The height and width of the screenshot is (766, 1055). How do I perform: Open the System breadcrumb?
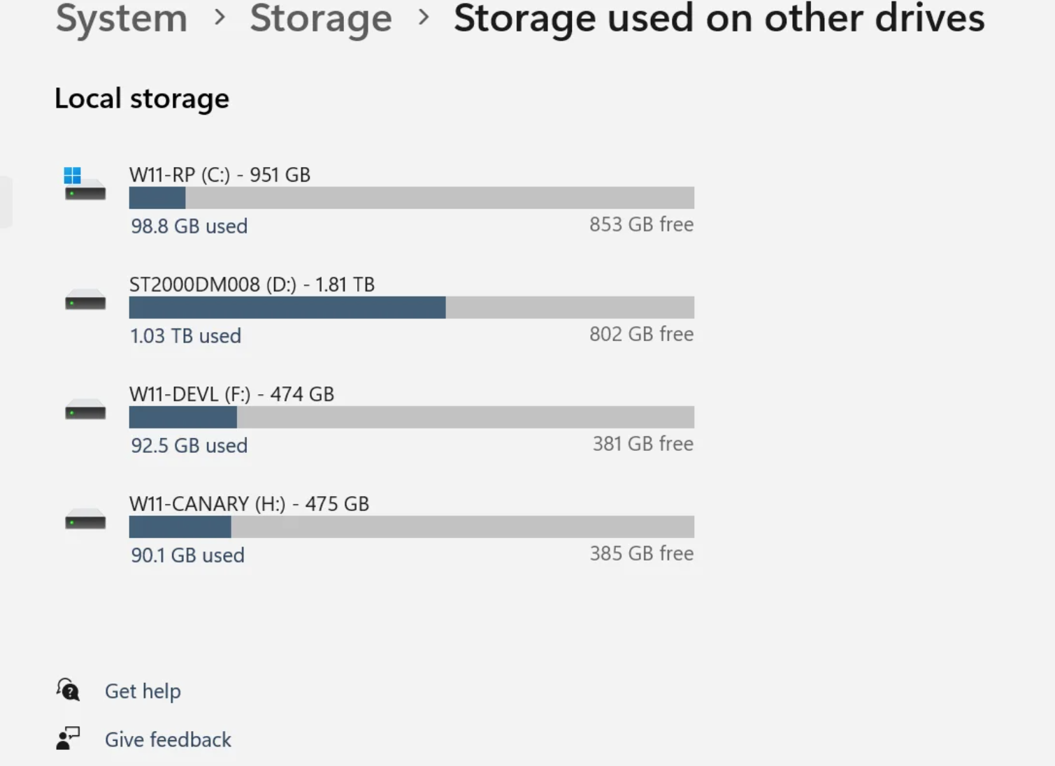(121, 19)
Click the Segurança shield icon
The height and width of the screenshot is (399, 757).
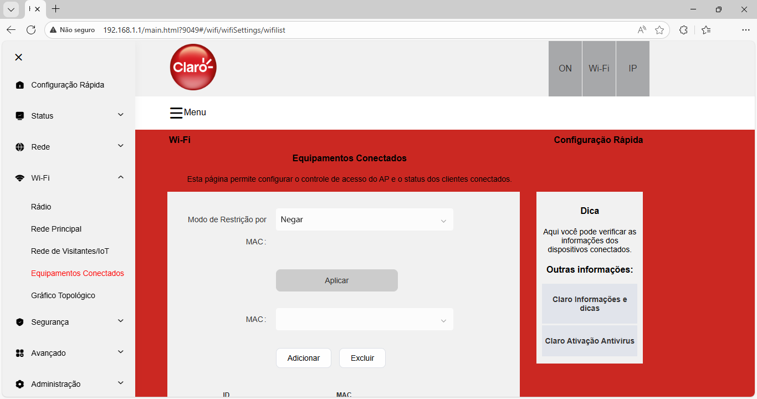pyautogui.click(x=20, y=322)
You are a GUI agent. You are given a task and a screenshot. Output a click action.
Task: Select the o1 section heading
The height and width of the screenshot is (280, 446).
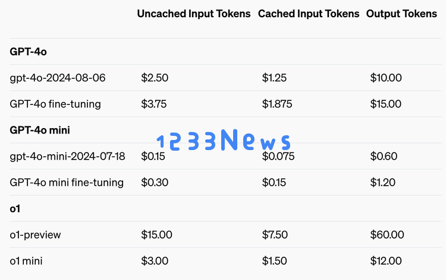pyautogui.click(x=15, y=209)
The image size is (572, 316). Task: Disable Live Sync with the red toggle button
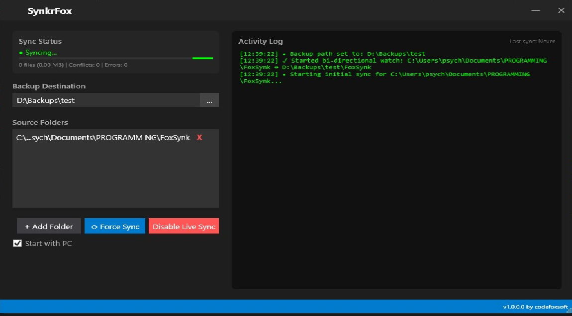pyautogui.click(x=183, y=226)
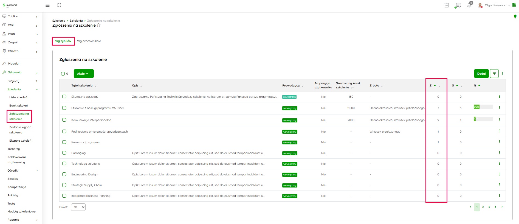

--

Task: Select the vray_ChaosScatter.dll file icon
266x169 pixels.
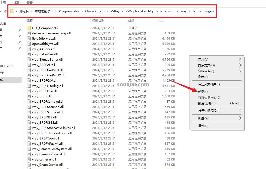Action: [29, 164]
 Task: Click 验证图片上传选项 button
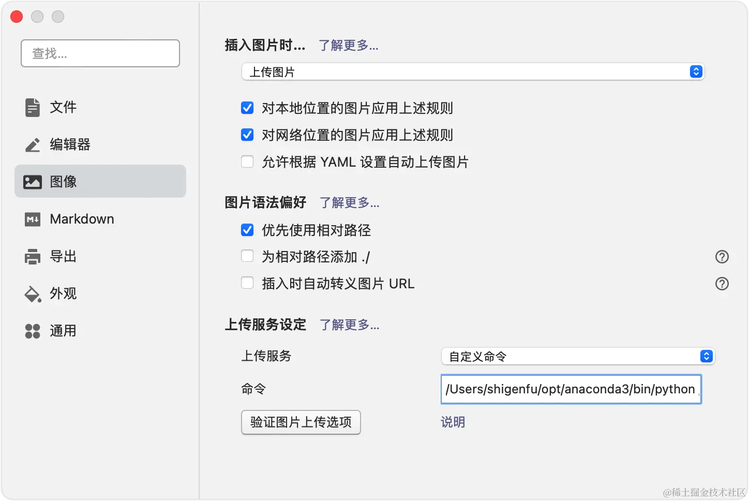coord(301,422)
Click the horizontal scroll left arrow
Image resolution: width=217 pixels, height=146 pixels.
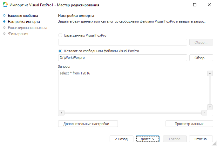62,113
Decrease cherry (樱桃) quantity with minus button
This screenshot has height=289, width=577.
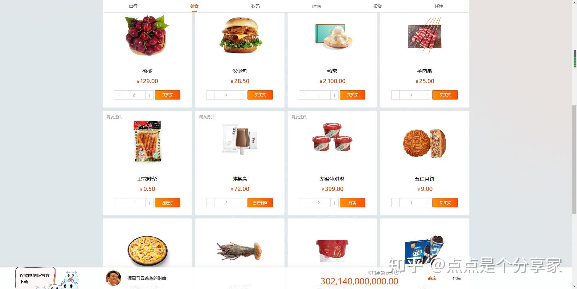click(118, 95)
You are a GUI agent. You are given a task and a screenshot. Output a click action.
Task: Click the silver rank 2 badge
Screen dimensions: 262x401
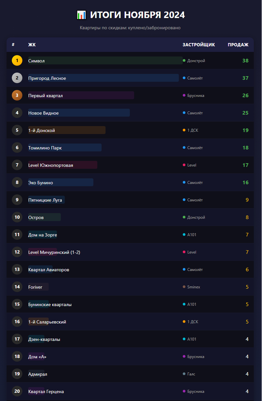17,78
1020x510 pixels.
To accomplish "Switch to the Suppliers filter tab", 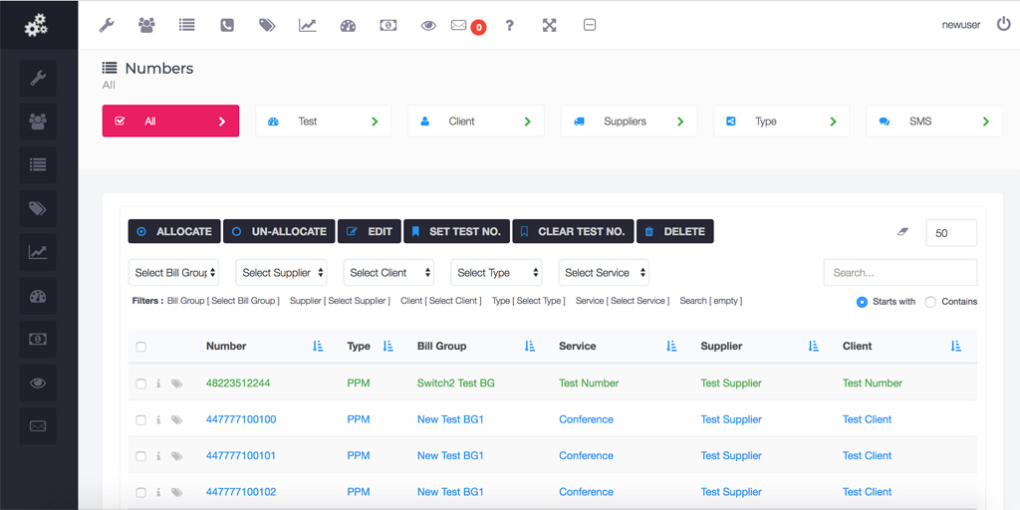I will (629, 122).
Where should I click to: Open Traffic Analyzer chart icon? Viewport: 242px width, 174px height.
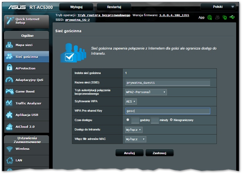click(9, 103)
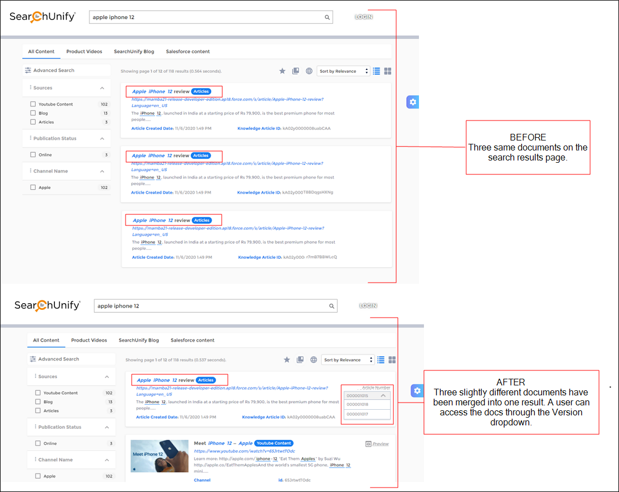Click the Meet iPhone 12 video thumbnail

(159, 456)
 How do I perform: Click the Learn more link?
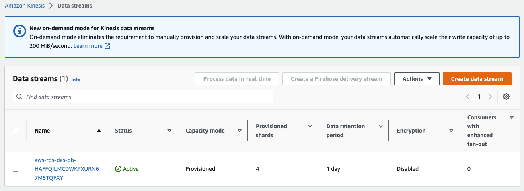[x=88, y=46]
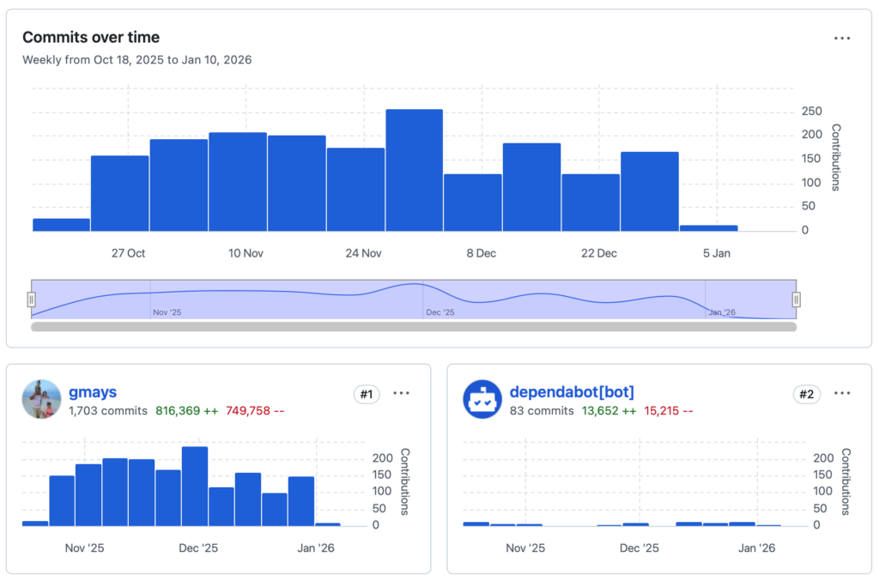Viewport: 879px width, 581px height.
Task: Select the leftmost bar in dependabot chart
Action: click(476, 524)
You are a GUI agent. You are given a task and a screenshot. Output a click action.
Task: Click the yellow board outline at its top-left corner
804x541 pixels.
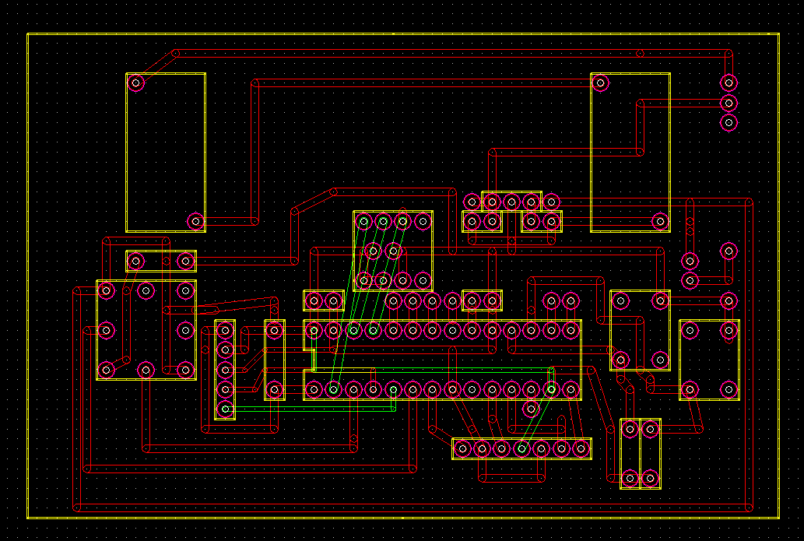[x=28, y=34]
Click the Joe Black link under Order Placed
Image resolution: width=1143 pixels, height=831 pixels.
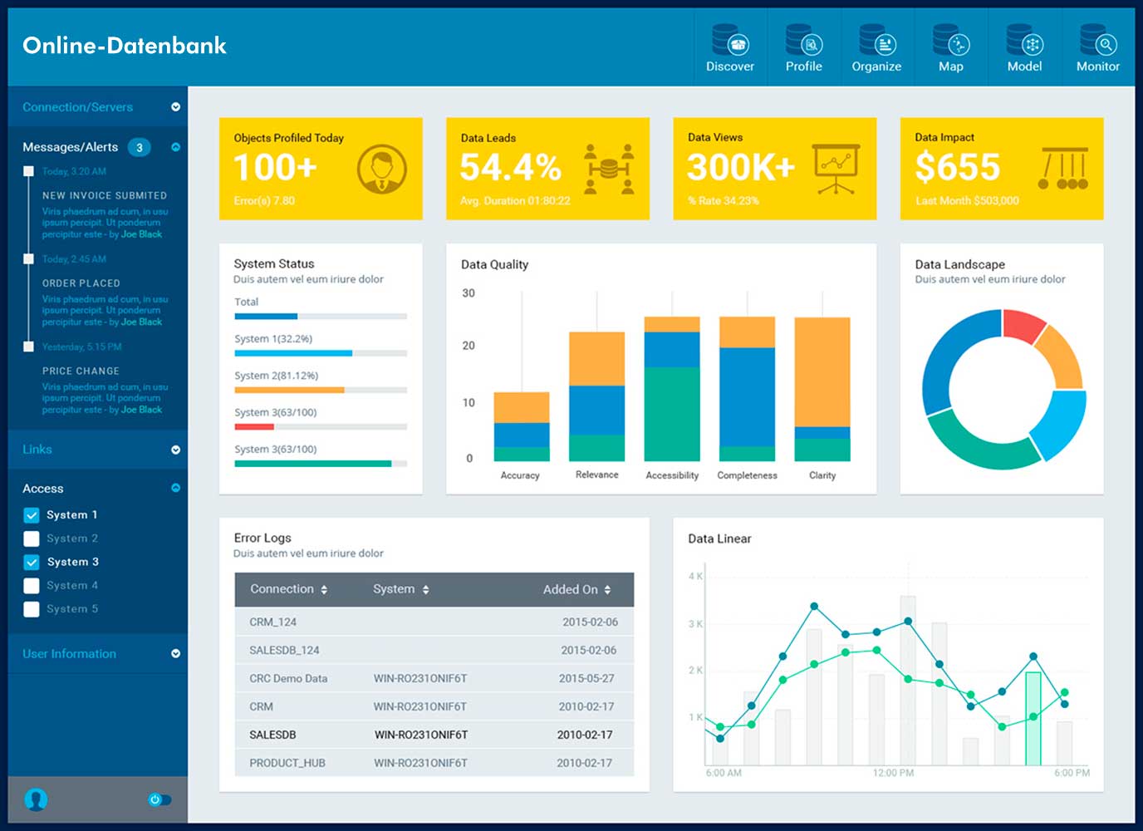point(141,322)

...

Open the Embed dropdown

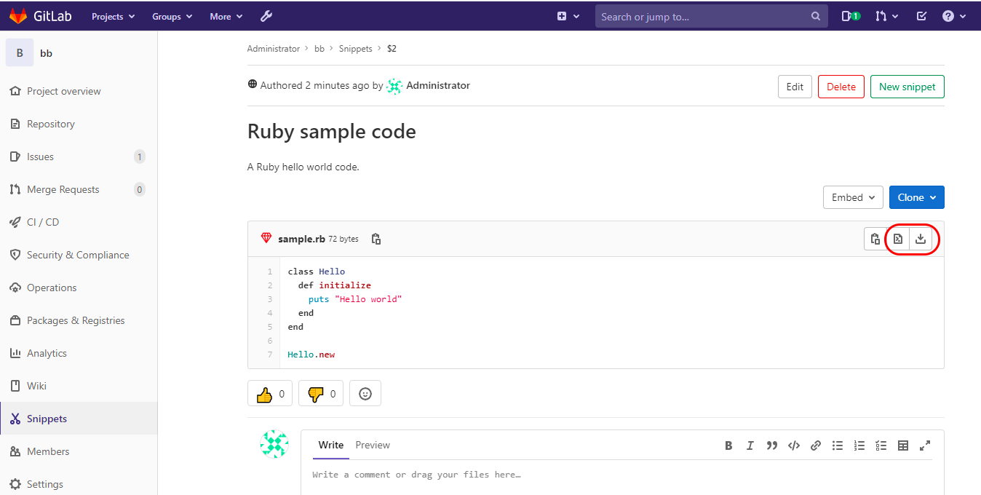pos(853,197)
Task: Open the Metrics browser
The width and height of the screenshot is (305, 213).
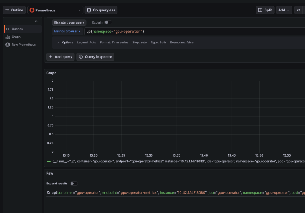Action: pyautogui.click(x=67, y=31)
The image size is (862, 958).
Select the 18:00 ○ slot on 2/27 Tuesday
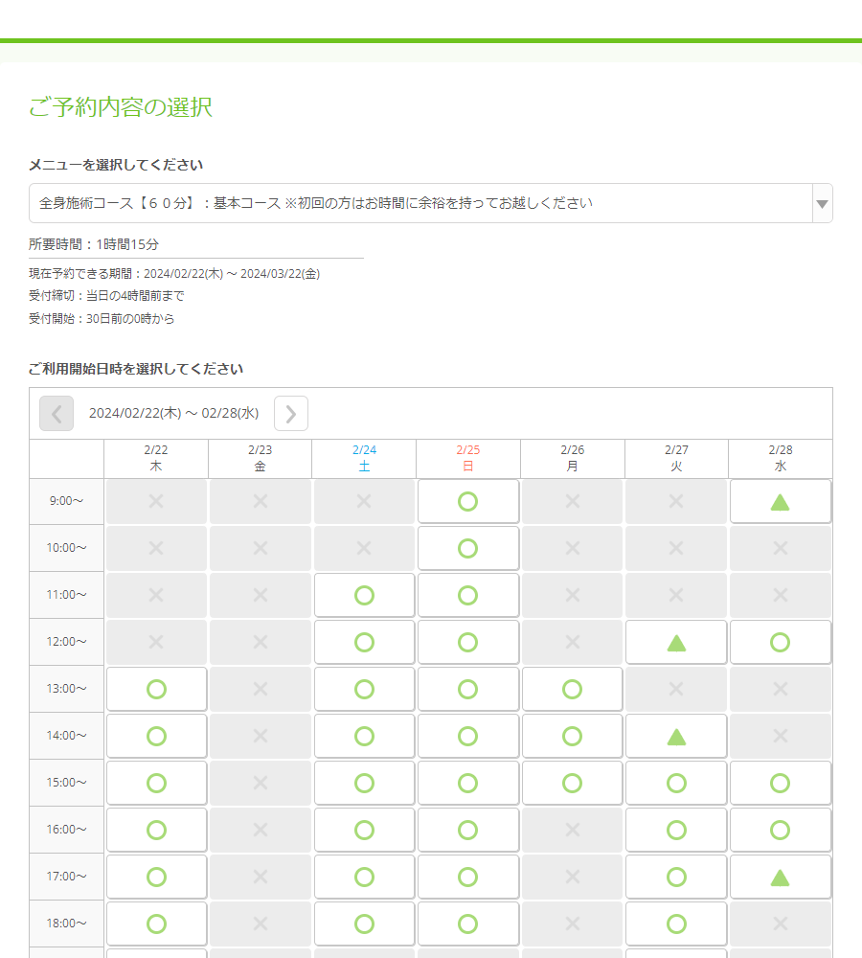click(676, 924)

**WHAT THIS TASK INVOLVES:** Leave out every picture, and copy exactly the lines above starting at the one holding "Image resolution: width=217" and ending at the one holding "1020x510 pixels.", no more and no less.

**EXERCISE ANSWER:**
Image resolution: width=217 pixels, height=146 pixels.
62,113
Decrease cherry (樱桃) quantity with minus button
This screenshot has height=289, width=577.
click(118, 95)
You are a GUI agent. You are given a task and a screenshot. Output a click action.
Task: Click the silver rank 2 badge
Screen dimensions: 262x401
17,78
1020x510 pixels.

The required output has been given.